Además, la mente y el corazón de la hembra no estaban interesados en ninguna de esas mierdas y esa era otra razón por la cual ella era perfecta para él. Layla bien podía aceptar su cuerpo si estaba excitado, pero N’adie nunca lo haría. Y había peores traiciones a su shellan que desear lo inalcanzable.

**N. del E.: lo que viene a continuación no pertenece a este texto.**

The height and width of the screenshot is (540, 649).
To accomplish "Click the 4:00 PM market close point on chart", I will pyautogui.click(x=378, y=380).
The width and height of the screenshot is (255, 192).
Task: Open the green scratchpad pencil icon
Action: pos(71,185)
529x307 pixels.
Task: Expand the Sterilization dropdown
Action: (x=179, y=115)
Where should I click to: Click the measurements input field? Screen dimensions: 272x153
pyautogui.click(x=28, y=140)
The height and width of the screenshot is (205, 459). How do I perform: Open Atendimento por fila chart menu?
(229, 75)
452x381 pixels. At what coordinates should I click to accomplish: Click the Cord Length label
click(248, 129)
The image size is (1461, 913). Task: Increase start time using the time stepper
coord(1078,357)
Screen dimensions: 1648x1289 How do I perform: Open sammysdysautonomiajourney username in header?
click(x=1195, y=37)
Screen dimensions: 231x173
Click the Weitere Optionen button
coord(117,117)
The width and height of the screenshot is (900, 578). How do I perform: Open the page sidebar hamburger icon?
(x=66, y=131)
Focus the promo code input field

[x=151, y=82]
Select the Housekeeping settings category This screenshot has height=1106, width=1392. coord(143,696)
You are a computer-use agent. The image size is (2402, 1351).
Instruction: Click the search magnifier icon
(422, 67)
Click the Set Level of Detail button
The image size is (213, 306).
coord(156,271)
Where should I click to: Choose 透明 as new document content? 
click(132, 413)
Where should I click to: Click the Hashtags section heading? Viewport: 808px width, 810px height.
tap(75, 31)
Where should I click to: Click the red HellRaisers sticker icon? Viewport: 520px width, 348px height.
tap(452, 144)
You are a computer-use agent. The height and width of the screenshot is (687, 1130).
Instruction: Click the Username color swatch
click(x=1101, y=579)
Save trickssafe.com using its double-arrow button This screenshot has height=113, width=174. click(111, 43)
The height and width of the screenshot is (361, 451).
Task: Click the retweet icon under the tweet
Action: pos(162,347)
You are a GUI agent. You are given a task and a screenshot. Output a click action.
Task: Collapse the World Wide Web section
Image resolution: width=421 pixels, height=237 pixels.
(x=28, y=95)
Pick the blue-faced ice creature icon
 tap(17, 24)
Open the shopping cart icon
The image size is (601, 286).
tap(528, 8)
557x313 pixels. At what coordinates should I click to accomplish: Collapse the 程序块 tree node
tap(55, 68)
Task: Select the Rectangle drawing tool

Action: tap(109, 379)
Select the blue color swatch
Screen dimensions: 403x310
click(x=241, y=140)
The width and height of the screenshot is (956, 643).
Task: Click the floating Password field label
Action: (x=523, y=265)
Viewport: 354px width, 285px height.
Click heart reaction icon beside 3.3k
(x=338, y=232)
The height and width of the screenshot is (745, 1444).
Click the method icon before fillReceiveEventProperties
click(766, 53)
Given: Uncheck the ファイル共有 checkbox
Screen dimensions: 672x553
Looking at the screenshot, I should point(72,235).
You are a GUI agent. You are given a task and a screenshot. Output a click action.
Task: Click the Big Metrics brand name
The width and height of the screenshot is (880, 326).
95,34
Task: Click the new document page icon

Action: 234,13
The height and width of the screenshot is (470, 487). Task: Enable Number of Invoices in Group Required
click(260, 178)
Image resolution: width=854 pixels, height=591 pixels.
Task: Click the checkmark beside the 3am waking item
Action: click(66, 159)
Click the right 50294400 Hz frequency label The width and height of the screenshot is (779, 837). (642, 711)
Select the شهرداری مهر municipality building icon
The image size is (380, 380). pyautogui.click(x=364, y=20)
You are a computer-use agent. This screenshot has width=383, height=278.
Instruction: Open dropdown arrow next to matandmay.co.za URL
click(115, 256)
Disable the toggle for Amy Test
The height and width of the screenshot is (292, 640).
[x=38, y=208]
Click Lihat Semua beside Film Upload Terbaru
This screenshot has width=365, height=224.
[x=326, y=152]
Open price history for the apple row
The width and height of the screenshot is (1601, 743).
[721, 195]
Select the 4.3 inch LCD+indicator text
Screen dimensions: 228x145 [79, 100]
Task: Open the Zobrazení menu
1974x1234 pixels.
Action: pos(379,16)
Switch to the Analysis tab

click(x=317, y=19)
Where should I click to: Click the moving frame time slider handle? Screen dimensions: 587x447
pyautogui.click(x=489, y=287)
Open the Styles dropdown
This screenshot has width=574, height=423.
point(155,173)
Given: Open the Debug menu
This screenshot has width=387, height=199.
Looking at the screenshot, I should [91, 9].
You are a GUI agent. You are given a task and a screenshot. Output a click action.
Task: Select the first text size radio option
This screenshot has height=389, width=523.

Al menos con N’adie, y gracias a su autocontrol, esos impulsos siempre se quedarían en el terreno de la fantasía, como una masturbación mental inocua e imposible, que no tenía más sustancia en la vida real que el porno que ves por Internet…
Que Dios se apiade de ti, le dijo una voz que provenía desde su interior, si esa mujer alguna vez llega a desearte de manera irrefrenable.
Muy cierto. Pero aunque ella parecía tener una actitud vacilante, él estaba seguro de que eso nunca se iba a producir.
Con voz gutural, Tohr le dijo a N’adie:
—No tengo prisa. Y quiero que sepas una cosa: esta vez las luces se quedarán encendidas… y yo tomaré de tu muñeca…, y solo lo que quieras darme.